BRIEF: From the listing below, reproduce word for word the part that opens with the line containing "Click the @ID_AA_Carmack" and closes with the line containing "Screen dimensions: 1511x629"; reproduce nothing else.

PROVIDED DATA:
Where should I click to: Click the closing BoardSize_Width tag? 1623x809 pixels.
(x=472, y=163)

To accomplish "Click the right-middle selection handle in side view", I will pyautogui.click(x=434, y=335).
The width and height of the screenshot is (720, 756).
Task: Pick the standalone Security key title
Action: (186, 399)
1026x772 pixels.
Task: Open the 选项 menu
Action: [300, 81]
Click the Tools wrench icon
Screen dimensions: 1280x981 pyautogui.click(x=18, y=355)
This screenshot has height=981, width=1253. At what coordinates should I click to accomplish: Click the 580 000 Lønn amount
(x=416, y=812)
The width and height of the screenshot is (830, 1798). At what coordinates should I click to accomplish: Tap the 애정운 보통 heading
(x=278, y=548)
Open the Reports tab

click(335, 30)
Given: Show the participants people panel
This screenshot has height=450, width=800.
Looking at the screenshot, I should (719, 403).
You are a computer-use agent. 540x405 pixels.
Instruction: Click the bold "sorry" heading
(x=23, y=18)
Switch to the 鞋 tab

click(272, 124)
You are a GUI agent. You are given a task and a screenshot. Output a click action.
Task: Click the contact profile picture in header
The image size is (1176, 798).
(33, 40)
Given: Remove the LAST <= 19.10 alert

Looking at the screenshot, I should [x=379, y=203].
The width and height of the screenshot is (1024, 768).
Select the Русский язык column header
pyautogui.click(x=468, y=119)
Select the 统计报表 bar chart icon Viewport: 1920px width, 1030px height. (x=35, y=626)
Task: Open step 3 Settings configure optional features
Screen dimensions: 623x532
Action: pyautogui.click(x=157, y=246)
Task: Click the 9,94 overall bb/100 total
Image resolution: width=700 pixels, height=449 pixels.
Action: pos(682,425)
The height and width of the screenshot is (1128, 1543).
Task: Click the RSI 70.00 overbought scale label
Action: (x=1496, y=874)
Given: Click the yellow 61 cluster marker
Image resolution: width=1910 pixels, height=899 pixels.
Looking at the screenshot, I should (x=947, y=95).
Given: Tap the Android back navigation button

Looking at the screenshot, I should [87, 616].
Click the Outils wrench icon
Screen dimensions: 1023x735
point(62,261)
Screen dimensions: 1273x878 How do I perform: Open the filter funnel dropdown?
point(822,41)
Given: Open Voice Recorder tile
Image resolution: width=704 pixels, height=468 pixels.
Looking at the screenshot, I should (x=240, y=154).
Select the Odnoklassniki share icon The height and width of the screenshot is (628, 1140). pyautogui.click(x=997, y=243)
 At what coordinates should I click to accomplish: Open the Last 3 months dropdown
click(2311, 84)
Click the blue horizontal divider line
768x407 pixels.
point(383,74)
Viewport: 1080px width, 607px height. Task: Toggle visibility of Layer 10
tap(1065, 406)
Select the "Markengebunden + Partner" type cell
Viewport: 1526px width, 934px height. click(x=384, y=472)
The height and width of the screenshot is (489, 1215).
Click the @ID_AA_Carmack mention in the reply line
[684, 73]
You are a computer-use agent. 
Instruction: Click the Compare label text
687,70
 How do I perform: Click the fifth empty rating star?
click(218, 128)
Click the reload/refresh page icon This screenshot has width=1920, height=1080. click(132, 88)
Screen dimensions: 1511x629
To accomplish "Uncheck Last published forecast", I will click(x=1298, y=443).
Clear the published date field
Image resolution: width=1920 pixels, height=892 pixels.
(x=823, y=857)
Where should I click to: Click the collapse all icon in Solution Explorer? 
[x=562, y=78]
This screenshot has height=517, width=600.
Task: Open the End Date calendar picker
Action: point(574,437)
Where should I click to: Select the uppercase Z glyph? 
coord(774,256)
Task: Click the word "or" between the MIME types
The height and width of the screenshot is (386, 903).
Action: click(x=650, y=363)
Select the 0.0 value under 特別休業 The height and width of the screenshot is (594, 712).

WRITTEN RESPONSE:
Click the @ID_AA_Carmack mention in the reply line
[684, 73]
You are a computer-use agent. 
Instruction: Click the Compare label text
687,70
 How do I perform: Click the fifth empty rating star?
click(218, 128)
Click the reload/refresh page icon This screenshot has width=1920, height=1080. click(132, 88)
Screen dimensions: 1511x629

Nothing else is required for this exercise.